- [Enunciado]: Prosigue el texto sobre Edith Stein a partir de su última oración.

- [Texto proporcionado]:
'''

EDITH
STEIN, PATRONA DE EUROPA
EL
1 de octubre de 1999 Juan Pablo II proclamó tres nuevas santas, Patronas de
Europa. Una era santa Catalina de Siena, otra santa Brígida de Suecia y, por
fin, la tercera era santa Benedicta de la Cruz, más conocida en su vida
anterior, antes de profesar, como la filósofa, y una de las más importantes
intelectuales del siglo XX, Edith Stein. Santa, monja carmelita, judía y mártir
muerta en Auschwitz en 1942.
Su
biografía, sorprendente y admirable, conjugaba dramáticamente toda la tragedia
de barbarie e intolerancia del siglo XX: primera mujer en convertirse en
doctora en Filosofía en Alemania, alumna de Husserl, Stein nació en 1891 en
Wroclaw, hoy Polonia, capital de Silesia, cuando esta ciudad aún pertenecía al
Imperio Alemán y se llamaba Breslau. Había crecido en el seno de una familia
judía y había sido una convencida feminista en su juventud, escribiendo
diversos libros sobre los derechos de la mujer. Tras la lectura de Santa Teresa
de Jesús, se convirtió al catolicismo. Fue bautizada el 15 de octubre de 1922,
día de la Santa que tanto devocionaba, e ingresó como monja del Carmelo en un
año fatídico: en 1933, año de la ascensión de Hitler al poder. Fatídico para
los suyos, para los judíos a los que, como decía, nunca dejó de pertenecer, y
para toda la Europa libre y civilizada en general.

'''

- [Datos recopilados]:
'''

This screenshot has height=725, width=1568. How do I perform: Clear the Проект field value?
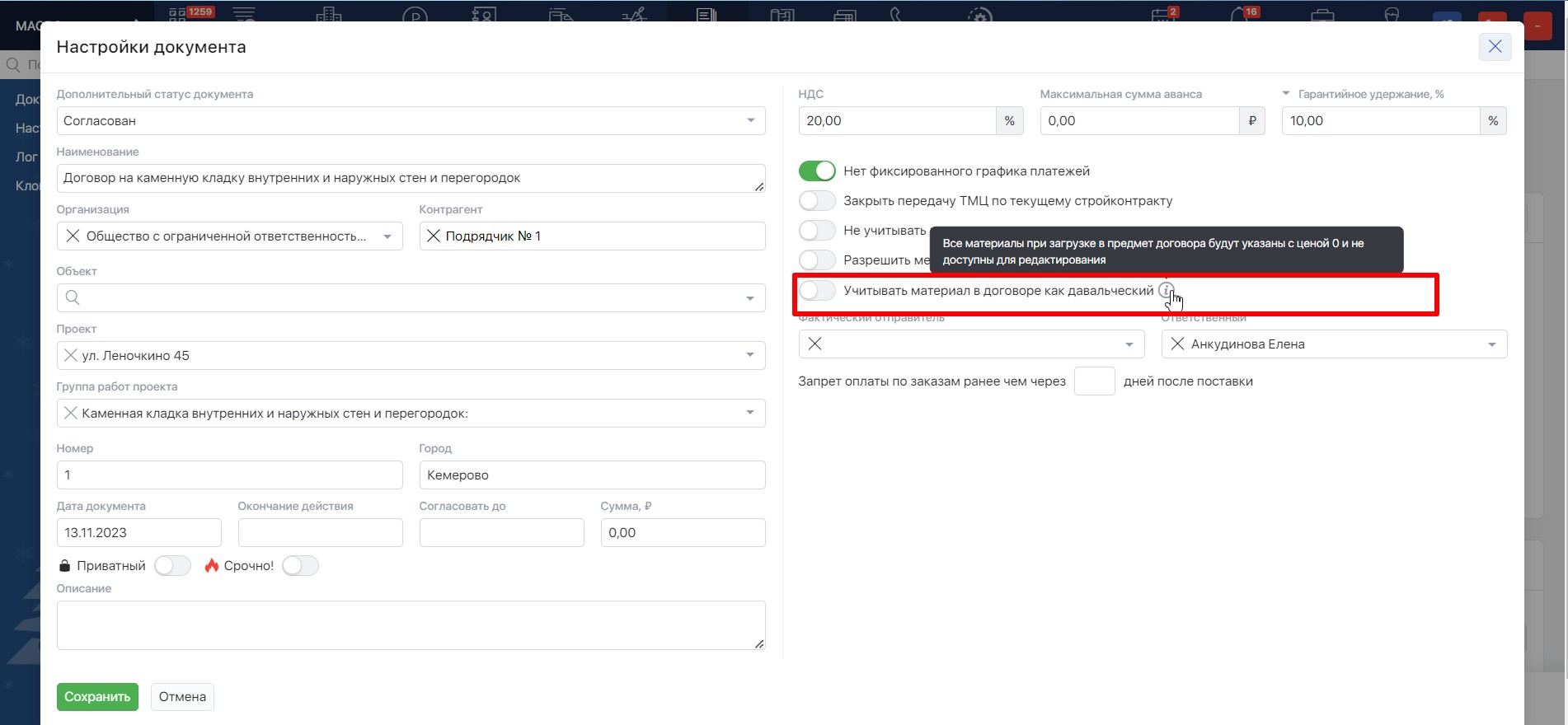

'''

- [Resultado]:
Valiente
y firme opositora tanto a la ideología del nacionalsocialismo alemán como a las
ideologías marxistas, junto con sus estudios filosóficos y teológicos
reflejados en distintas obras (Ser finito y ser eterno: ensayo de una ascensión
del ser, Ciencia de la Cruz: estudio sobre San Juan de la Cruz, La estructura
de la persona humana, Los caminos del silencio interior o La filosofía
existencial de Martin Heidegger, entre otras) también se volcó en intentar
destruir los prejuicios antisemitas. Escribió un libro titulado La humanidad
judía, que recogía recuerdos ya escritos anteriormente con el título de Vida de
una familia judía, donde describía la vida de su familia, una familia de
comerciantes acomodados judíos, y, sobre todo, de su adorada madre, enterrada
en el cementerio judío de Wroclaw. Edith, por su parte, nunca tendría una
tumba, nada más llegar a Auschwitz quedaría reducida a cenizas.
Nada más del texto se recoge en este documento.